– Не-е, – продолжая блаженно улыбаться, Чмыхало помахал в воздухе пальцем. – Не-е, Зябля… Тут зла нет… Тут хорош человек был… Дус… Друг… Батыр…
– Ах ты, кабёл драный! – продолжал наседать Зяблик. – А про Белого Чужака ты слышал? А про Дона Бутадеуса?
– А про Куркынач-Юлчи? – как бы между прочим добавил Смыков. – А про Чудиму?
– Слышал… – кивнул Чмыхало. – Ты говорил.
– Так это он и был! – болезненно скривившись, простонал Зяблик. – Мы за ним уже сколько времени охотимся!

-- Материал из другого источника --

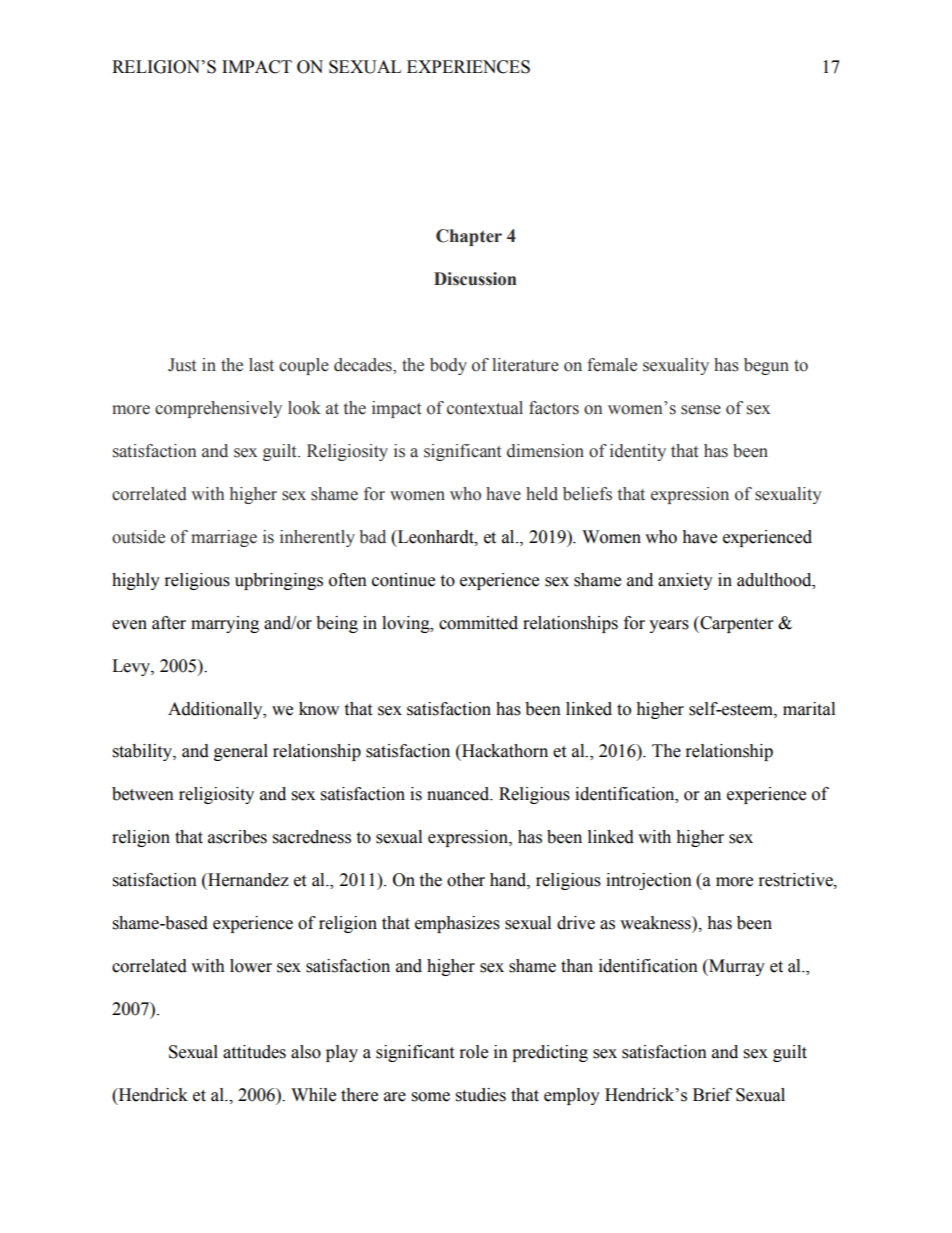 The width and height of the screenshot is (952, 1233). I want to click on attitudes, so click(254, 1052).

А ты в его дружки записался! Тебя же, лапоть, на понт взяли!
– Не-е, – повторил Чмыхало. – Толгай глаз имеет… Толгай душу имеет… Толгай людей понимает… Друг приходил…
– Куда он хоть подался, друг твой?
– Так подался, – Толгай ладонью указал в промежуток между двумя ближайшими пятиэтажками.
– Эх! – Зяблик в сердцах лягнул задний баллон драндулета и стал ладить очередную самокрутку.
– Вернется, – сказал Смыков, с прищуром глядя вдаль. – Даже черти на старые дорожки возвращаются. Сто раз стороной минет, а на сто первый вернется.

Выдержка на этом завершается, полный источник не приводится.